Most teams that watch a market, build a search index, or feed a dataset start the same way: they crawl data from a set of public web pages and turn it into clean records. The hard part is rarely a single page. It is doing it across hundreds of pages without your requests getting throttled, blocked, or silently returning half-empty HTML.

This guide shows you how to build a small, runnable web crawler in Python. It fetches a start page through the Crawling API, extracts the links on it, follows the ones that stay inside your target scope, parses the fields you want on each page, removes duplicates, and exports clean JSON and CSV. The walkthrough stays on a neutral example site so you can run it as-is and then point it at your own public source.

Crawling vs scraping in one paragraph

These two words get used interchangeably, but they name different jobs. Crawling is discovery: starting from one or more URLs, following links, and walking outward to find pages worth visiting. Scraping is extraction: taking one page's HTML and pulling out the specific fields you care about, such as a title, a price, or a date. A real pipeline does both. The crawler decides which pages to visit and the scraper decides what to keep from each one. The script in this guide is a crawler with a scraper bolted onto every page it visits.

What you will build

A single Python script that takes a start URL, discovers article links by following in-scope links, fetches each page through the Crawling API, and extracts a structured record per page. The running example uses https://example.com as a stand-in for a public listing or blog index. Each record carries these fields:

  • Title the main heading of the page.
  • URL the canonical link the record was scraped from.
  • Summary the lead paragraph or meta description.
  • Date the published or updated date when the page exposes one.
  • Links the count of in-scope links discovered on the page.

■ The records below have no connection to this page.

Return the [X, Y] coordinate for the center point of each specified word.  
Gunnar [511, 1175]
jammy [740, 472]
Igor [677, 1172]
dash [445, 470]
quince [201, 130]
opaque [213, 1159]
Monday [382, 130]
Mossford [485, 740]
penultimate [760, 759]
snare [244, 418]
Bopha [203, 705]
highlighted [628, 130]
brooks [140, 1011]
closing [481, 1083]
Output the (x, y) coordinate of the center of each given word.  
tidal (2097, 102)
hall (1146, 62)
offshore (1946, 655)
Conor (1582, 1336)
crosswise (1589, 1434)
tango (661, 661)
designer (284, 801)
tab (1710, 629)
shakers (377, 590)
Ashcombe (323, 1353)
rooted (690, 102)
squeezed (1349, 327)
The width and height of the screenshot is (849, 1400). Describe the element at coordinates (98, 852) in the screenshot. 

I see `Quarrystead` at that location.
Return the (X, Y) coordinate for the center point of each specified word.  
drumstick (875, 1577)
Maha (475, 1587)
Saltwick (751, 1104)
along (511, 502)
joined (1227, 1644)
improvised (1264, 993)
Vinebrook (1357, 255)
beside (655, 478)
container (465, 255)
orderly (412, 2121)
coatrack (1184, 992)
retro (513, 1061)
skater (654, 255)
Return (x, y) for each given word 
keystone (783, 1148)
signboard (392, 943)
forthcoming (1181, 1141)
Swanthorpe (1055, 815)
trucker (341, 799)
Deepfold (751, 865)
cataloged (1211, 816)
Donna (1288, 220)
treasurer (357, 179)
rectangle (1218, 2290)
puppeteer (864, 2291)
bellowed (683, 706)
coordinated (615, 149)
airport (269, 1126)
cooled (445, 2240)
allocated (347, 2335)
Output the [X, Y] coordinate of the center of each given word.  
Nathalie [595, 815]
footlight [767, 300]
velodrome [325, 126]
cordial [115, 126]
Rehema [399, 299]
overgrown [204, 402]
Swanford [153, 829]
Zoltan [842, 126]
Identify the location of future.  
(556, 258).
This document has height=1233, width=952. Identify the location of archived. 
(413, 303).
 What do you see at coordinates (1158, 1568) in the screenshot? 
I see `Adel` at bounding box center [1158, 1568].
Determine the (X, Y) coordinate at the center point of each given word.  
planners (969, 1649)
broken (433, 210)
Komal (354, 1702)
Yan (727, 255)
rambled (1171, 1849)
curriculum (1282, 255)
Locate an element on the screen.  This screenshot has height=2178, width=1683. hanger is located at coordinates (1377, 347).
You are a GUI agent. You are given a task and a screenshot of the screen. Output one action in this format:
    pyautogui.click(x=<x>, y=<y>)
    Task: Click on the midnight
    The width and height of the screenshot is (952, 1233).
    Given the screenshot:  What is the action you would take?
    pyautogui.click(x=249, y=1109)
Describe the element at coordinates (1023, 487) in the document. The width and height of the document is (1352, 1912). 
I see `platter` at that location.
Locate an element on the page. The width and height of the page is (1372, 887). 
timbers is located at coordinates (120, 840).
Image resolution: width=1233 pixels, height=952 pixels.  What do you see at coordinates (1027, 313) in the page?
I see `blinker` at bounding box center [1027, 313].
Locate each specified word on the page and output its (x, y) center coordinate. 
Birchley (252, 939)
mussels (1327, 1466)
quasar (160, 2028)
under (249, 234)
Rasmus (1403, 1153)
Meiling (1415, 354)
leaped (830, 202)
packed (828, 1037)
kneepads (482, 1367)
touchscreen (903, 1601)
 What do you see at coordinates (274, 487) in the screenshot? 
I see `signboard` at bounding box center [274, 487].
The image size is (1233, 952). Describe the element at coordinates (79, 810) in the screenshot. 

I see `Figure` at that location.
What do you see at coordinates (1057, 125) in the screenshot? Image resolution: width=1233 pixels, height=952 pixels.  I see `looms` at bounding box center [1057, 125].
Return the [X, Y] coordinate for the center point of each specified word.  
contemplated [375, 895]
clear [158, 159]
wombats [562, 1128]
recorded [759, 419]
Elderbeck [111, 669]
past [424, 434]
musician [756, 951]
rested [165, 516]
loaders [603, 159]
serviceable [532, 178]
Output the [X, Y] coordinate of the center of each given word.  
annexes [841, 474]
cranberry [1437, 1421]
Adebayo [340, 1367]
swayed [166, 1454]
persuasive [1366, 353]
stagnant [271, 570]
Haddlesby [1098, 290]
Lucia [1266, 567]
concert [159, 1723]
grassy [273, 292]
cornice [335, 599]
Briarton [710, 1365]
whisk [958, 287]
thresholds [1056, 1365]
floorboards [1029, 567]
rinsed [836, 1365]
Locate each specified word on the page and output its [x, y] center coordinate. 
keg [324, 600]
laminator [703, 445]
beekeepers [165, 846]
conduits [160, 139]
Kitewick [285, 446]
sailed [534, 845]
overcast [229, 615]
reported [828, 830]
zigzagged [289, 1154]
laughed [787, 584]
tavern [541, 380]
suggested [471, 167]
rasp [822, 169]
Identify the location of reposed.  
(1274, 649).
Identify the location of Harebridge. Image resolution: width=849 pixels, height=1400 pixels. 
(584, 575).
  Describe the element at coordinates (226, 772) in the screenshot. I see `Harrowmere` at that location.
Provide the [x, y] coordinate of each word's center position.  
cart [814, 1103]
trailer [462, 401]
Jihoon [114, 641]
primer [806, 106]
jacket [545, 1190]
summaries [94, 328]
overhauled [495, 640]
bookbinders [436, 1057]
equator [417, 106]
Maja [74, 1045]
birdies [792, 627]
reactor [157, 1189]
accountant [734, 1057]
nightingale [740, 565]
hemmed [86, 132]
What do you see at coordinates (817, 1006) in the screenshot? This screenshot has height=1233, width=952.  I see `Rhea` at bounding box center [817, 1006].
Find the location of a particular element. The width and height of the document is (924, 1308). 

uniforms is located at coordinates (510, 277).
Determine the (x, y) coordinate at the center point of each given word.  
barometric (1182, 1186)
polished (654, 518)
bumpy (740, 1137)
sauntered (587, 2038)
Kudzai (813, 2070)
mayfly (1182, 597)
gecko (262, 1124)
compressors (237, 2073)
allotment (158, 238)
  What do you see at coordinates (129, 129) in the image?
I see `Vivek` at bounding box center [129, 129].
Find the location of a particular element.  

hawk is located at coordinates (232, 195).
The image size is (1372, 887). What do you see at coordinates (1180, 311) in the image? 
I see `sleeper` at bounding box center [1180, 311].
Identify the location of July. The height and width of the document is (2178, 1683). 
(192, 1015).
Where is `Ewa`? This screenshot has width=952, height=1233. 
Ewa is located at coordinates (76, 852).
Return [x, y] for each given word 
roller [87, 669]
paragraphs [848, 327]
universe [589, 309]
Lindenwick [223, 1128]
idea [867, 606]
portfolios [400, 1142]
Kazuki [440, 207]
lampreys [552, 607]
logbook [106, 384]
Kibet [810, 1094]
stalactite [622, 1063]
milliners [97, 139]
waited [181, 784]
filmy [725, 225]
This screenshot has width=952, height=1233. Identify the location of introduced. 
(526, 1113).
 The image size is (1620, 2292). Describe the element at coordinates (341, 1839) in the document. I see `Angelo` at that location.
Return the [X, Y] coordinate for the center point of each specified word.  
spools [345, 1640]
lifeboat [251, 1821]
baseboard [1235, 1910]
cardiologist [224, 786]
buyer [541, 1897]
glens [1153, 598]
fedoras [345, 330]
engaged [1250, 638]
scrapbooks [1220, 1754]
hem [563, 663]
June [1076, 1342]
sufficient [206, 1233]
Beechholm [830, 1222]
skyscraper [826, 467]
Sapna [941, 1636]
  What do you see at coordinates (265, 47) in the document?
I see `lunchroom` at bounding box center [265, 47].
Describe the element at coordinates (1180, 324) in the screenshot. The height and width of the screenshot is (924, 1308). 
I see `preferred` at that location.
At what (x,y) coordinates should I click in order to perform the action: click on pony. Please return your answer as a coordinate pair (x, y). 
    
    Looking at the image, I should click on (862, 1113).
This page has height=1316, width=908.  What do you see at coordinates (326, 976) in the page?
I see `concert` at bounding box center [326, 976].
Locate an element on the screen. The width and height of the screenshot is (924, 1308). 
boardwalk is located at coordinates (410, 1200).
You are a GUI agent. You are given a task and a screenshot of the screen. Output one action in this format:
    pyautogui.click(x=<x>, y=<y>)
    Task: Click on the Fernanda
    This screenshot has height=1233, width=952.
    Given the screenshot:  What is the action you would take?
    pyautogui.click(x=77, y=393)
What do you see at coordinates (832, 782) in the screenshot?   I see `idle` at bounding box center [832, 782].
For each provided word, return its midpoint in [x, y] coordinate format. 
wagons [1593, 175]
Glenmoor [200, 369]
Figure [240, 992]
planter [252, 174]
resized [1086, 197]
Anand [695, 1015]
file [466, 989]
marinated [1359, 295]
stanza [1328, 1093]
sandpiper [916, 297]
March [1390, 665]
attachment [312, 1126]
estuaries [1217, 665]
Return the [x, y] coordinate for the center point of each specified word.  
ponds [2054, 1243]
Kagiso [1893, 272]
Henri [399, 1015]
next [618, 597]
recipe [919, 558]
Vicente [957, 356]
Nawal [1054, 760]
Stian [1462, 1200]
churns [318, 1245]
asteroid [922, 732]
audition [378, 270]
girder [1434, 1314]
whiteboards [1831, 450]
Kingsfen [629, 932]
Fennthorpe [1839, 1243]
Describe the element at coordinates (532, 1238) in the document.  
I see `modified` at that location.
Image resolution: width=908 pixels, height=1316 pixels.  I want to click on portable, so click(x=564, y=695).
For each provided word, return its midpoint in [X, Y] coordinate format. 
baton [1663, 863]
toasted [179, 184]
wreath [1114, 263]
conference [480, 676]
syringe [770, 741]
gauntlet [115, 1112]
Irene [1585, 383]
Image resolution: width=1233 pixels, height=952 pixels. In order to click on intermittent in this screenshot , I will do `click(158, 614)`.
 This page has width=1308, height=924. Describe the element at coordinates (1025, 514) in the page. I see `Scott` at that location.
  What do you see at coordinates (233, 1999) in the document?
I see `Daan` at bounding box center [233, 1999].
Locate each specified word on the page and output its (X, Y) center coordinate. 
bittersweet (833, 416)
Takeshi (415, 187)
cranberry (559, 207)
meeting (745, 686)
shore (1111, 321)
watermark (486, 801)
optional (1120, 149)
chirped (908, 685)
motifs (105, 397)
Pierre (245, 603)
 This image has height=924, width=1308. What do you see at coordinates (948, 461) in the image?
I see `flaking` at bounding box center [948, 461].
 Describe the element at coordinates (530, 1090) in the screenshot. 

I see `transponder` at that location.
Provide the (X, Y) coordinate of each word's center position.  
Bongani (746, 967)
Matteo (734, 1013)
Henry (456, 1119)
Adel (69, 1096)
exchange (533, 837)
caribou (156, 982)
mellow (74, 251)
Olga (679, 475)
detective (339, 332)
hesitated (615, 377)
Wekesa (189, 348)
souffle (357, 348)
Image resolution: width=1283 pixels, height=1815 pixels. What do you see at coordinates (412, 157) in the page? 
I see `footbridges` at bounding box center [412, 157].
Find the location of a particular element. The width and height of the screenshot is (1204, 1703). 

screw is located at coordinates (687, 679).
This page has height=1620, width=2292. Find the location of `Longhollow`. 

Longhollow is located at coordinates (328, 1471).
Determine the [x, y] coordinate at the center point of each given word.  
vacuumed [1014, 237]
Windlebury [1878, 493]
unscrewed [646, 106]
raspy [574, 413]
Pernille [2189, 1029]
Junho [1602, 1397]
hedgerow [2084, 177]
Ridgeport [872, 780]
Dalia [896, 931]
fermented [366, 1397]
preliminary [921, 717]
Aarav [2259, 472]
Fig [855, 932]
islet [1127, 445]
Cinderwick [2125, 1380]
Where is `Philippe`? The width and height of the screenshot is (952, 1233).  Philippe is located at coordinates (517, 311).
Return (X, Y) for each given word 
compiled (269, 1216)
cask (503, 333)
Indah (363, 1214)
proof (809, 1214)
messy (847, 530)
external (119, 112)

Why a plain request often fails

The naive version of this is a loop around a bare HTTP client: fetch a URL, parse it, queue the links, repeat. It works on a toy site and falls apart on a real one for two reasons.

First, rendering. Many modern pages ship a thin HTML shell and load their real content in the browser through JavaScript and Ajax. Request that shell with a plain client and the links and fields you want are not in the body yet, so your crawler discovers nothing and parses nothing. Second, blocking. Sites watch for automated traffic: datacenter IP ranges, missing browser headers, and request patterns that fire faster than any human get rate-limited, IP-blocked, or served a CAPTCHA before they ever reach the content.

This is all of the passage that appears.